((
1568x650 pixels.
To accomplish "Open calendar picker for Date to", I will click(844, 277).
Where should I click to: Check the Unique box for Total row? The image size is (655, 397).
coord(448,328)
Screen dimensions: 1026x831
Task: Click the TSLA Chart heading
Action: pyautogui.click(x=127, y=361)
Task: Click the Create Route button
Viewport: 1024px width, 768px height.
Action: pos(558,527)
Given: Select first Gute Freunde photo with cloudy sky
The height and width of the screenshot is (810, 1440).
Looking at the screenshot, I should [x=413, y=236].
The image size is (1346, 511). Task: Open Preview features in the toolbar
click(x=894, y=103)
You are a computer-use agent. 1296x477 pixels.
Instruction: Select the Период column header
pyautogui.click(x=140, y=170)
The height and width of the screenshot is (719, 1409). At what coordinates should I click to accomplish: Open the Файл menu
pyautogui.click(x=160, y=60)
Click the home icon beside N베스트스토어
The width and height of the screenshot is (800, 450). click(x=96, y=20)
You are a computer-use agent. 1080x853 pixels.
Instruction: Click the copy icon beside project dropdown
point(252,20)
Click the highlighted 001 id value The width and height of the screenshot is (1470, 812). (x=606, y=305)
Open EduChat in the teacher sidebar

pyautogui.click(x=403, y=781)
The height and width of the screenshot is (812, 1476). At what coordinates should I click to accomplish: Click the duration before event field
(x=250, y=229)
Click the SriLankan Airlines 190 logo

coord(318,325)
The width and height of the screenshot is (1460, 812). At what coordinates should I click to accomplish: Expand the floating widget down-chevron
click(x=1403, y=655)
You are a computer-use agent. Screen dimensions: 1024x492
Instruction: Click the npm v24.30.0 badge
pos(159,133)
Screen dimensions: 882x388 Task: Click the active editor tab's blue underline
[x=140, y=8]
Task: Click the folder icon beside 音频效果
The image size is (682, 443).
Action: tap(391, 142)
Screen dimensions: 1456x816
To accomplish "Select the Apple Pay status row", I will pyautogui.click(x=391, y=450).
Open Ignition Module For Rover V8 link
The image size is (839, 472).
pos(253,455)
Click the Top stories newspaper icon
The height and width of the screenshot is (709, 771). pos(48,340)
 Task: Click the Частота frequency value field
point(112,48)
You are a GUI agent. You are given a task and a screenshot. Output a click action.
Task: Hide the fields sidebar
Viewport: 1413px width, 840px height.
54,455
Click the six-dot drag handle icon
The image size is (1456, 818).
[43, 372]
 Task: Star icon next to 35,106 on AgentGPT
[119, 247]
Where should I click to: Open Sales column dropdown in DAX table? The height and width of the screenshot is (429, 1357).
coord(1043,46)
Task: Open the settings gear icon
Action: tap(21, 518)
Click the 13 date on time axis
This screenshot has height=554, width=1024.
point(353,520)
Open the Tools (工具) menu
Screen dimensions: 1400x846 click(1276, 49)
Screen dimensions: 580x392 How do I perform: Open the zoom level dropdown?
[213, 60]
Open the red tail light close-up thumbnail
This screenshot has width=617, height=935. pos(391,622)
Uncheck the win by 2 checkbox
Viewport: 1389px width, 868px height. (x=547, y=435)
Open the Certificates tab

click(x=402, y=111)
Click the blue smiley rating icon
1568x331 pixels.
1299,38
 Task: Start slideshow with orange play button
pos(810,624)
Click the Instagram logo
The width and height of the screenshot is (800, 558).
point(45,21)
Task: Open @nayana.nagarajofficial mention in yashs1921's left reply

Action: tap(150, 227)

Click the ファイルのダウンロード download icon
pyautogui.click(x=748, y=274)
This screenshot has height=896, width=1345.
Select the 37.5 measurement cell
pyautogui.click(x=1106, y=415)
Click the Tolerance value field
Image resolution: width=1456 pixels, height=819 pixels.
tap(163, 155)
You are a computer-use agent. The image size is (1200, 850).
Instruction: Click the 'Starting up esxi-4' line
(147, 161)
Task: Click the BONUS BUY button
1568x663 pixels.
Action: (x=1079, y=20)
))
Reproduce word for word the stretch of the records from their first line through the line containing "pyautogui.click(x=140, y=170)".

**REPLY TO THE EXERCISE**
1568x650 pixels.
To accomplish "Open calendar picker for Date to", I will click(844, 277).
Where should I click to: Check the Unique box for Total row? The image size is (655, 397).
coord(448,328)
Screen dimensions: 1026x831
Task: Click the TSLA Chart heading
Action: pyautogui.click(x=127, y=361)
Task: Click the Create Route button
Viewport: 1024px width, 768px height.
Action: pos(558,527)
Given: Select first Gute Freunde photo with cloudy sky
The height and width of the screenshot is (810, 1440).
Looking at the screenshot, I should [x=413, y=236].
The image size is (1346, 511). Task: Open Preview features in the toolbar
click(x=894, y=103)
You are a computer-use agent. 1296x477 pixels.
Instruction: Select the Период column header
pyautogui.click(x=140, y=170)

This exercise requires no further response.